_Excerpted text_
64.3. The UPR in rhodopsin RP

The UPR is activated in P23H and T17M animal models (Lin et al. 2007; Kunte et al. 2012). Chronic activation of the UPR is associated with cell death; however, arimoclomol treatment enhanced the activation of all three branches of the UPR, whilst still protecting against mutant rhodopsin (Parfitt et al. 2014). Furthermore, the ablation of CHOP, which is a downstream pro-apoptotic effector of PERK, in P23H or T17M rhodopsin mouse models did not alter retinal degeneration (Nashine et al. 2013; Adekeye et al. 2014). Collectively these data suggest that activation of the UPR by mutant rhodopsin per se is not toxic to photoreceptors and might be a protective adaptive response that stimulates factors that can help deal with the mutant rhodopsin.

64.4. ER chaperones and ERAD of rhodopsin

The ER-resident chaperones that interact with WT and mutant rhodopsin in the ER to facilitate rhodopsin folding or quality control and degradation are starting to be identified. BiP (HSPA5) has an important role in rod opsin biogenesis, as wild type rod opsin aggregates in the absence of BiP, whereas BiP overexpression improves P23H rhodopsin mobility and loss of BiP increases P23H rhodopsin aggregation (Athanasiou et al. 2012). BiP expression is increased in P23H transgenic rats (Lin et al. 2007; Parfitt et al. 2014), and overexpression of BiP in P23H rats improves ERG responses and ONL thickness (Gorbatyuk et al. 2010).

_Exercises to complete_
- a) In the excerpt on rhodopsin retinitis pigmentosa, condense the paragraph beginning "The UPR is activated in P23H and T17M animal models" into a short bulleted list that keeps its main facts.
- b) Repeat word for word the part of the excerpt on rhodopsin retinitis pigmentosa from "64.4. ER chaperones" to "et al. 2010).".

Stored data
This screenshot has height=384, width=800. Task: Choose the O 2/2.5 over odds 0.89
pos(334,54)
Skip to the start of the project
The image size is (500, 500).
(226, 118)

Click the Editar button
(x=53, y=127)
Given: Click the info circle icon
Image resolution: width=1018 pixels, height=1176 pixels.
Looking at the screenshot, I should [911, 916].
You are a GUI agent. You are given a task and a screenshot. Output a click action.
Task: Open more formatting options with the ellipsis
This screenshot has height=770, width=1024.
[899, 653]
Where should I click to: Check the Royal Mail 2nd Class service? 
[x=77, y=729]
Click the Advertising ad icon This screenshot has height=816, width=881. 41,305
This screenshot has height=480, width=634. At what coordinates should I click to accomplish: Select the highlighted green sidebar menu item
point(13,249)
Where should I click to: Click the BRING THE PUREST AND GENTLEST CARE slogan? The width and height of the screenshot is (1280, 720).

_Answers for the tasks_
- a)
- The UPR is activated in P23H and T17M animal models.
- Chronic UPR activation is associated with cell death, yet arimoclomol treatment enhanced activation of all three UPR branches while still protecting against mutant rhodopsin.
- Ablating CHOP, a downstream pro-apoptotic effector of PERK, in P23H or T17M rhodopsin mouse models did not alter retinal degeneration.
- Together, these data suggest that UPR activation by mutant rhodopsin is not in itself toxic to photoreceptors and may be a protective adaptive response that stimulates factors that help deal with the mutant rhodopsin.

- b)
64.4. ER chaperones and ERAD of rhodopsin

The ER-resident chaperones that interact with WT and mutant rhodopsin in the ER to facilitate rhodopsin folding or quality control and degradation are starting to be identified. BiP (HSPA5) has an important role in rod opsin biogenesis, as wild type rod opsin aggregates in the absence of BiP, whereas BiP overexpression improves P23H rhodopsin mobility and loss of BiP increases P23H rhodopsin aggregation (Athanasiou et al. 2012). BiP expression is increased in P23H transgenic rats (Lin et al. 2007; Parfitt et al. 2014), and overexpression of BiP in P23H rats improves ERG responses and ONL thickness (Gorbatyuk et al. 2010).